Released on July 12, the second report, Safe Drinking Water Act: EPA Should Improve Implementation of Requirements on Whether to Regulate Additional Contaminants, focused specifically on unregulated contaminants. The study found "systemic limitations" with the EPA’s ability to regulate contaminants. The GAO concluded that the EPA does not have criteria, including internal guidance and policies, to identify and regulate contaminants of greatest risk to public health.

A major, long-term problem uncovered by the study was the agency’s failure to properly assess the risks of contaminants on children’s health. For example, in 2003 and 2008, EPA examined 20 contaminants and decided that drinking water regulations were not needed for any of the 20. In 11 out of those 20 decisions, the agency’s Office of Water failed to consider separate risks to children’s health. The report also notes that the Office of Water had not developed any guidance on considering the risks of drinking water contaminants on children.

The study also noted how long it took EPA to regulate perchlorate. Perchlorate, which has been found in water, soil, and sediment in 45 states, is a component of rocket fuel. When it contaminates drinking water and is injested, it can affect the thyroid gland, leading to neurological problems in fetuses and delays in physical and mental development in infants. In 1998, the agency warned that perchlorate could require regulation, but it was not until 2008 that the agency made a formal decision on the chemical, opting not to pursue regulation. The EPA reversed this decision and finalized a perchlorate standard in February 2011, making it the first contaminant regulated under the SDWA since it was amended in 1996. The GAO found that EPA’s process and analysis of perchlorate were "atypical" and "lacked transparency." Further, the agency lacked independence in developing and using scientific data.

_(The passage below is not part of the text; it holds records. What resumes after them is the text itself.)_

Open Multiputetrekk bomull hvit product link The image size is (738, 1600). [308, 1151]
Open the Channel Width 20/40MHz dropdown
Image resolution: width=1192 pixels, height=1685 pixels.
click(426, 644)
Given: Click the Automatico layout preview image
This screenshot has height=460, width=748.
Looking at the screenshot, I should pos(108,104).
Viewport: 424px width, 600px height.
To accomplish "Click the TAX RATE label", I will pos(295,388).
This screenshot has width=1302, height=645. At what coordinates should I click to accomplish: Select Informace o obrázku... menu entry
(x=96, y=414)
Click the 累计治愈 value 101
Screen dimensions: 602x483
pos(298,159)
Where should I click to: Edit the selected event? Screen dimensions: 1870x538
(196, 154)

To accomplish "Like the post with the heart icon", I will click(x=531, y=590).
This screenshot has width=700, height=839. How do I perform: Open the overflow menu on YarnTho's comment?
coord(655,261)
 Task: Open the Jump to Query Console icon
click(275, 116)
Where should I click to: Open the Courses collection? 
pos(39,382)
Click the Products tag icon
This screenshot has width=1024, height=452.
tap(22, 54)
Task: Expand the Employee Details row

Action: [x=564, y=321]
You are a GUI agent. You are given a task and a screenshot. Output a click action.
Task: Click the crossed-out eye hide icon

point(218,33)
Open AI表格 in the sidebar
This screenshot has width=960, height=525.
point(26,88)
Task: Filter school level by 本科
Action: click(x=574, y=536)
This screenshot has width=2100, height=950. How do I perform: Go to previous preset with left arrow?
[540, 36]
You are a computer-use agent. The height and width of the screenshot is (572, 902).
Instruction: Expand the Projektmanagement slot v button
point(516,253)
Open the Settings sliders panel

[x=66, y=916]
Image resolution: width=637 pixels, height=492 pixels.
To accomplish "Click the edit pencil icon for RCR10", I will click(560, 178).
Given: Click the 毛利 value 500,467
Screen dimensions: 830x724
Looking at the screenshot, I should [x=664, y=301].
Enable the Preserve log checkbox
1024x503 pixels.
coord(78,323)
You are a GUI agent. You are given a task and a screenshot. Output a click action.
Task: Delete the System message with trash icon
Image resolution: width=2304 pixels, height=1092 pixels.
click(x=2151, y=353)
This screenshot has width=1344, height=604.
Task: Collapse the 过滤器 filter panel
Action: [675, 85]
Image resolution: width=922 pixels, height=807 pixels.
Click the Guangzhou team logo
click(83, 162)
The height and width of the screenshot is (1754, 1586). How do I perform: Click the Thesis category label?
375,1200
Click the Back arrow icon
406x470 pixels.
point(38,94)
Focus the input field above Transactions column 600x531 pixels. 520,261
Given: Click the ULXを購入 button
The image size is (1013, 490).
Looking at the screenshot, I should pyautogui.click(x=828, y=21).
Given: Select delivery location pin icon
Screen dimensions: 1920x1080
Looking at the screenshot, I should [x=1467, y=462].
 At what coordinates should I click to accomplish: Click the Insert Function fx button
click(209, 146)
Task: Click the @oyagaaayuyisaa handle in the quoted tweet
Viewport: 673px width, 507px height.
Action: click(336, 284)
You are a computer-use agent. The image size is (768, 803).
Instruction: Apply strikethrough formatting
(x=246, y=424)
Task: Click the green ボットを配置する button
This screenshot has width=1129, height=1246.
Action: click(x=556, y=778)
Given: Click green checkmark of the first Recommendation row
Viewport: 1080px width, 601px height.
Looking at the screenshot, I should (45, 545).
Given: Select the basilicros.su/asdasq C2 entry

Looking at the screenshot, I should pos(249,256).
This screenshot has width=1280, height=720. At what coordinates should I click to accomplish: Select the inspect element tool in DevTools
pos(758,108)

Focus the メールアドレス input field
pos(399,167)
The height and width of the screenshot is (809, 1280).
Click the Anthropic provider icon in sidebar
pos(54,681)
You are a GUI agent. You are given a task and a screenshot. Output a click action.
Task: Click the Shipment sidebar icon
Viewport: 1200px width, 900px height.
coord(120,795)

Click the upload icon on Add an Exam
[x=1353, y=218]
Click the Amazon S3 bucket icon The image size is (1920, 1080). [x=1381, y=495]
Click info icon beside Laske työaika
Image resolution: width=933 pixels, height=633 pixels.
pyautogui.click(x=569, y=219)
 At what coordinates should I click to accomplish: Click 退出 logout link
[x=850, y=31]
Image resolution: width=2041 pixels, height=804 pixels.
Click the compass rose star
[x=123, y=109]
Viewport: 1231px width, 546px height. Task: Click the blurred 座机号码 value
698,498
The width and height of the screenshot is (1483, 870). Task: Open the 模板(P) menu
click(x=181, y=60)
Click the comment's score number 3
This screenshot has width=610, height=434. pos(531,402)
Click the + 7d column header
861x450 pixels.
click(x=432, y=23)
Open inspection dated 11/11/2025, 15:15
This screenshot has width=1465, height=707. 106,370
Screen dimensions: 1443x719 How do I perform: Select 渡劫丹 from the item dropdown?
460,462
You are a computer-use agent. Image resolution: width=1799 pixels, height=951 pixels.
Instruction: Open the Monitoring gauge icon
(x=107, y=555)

Democratic members of the House and Senate, as well as environmental groups, blamed the Bush administration for manipulating science to justify its 2008 decision not to regulate perchlorate. Waxman stated, "GAO's report raises serious questions about whether the Bush administration manipulated scientific findings and downplayed the risks of perchlorate exposure on sensitive subpopulations, including pregnant women and children." Also, having obtained documents from FOIA requests and lawsuits against the White House, the Department of Defense, and EPA, the Natural Resources Defense Council (NRDC) discovered that the Bush administration downplayed the chemical’s risks to public health in efforts to prevent the EPA from regulating perchlorate in drinking water in 2005.

The actions of the previous administration notwithstanding, the GAO found that systemic faults contribute to the weakness in EPA’s testing program for unregulated contaminants, including poor management decisions and program delays. The GAO provided 17 recommendations to address these long-term problems at the EPA, including:

  1. Developing criteria to identify contaminants that pose the greatest health risk
  2. Improving its unregulated contaminants testing program
  3. Developing policies or guidance to interpret broad statutory criteria

The report notes that the EPA has only agreed with two recommendations, contending that "developing guidance and taking the other recommended actions are not needed." GAO maintains that the EPA needs to adopt all of the recommendations to better ensure safe drinking water for the American people.

The report was highlighted by Waxman and Markey, along with Sen. Barbara Boxer (D-CA).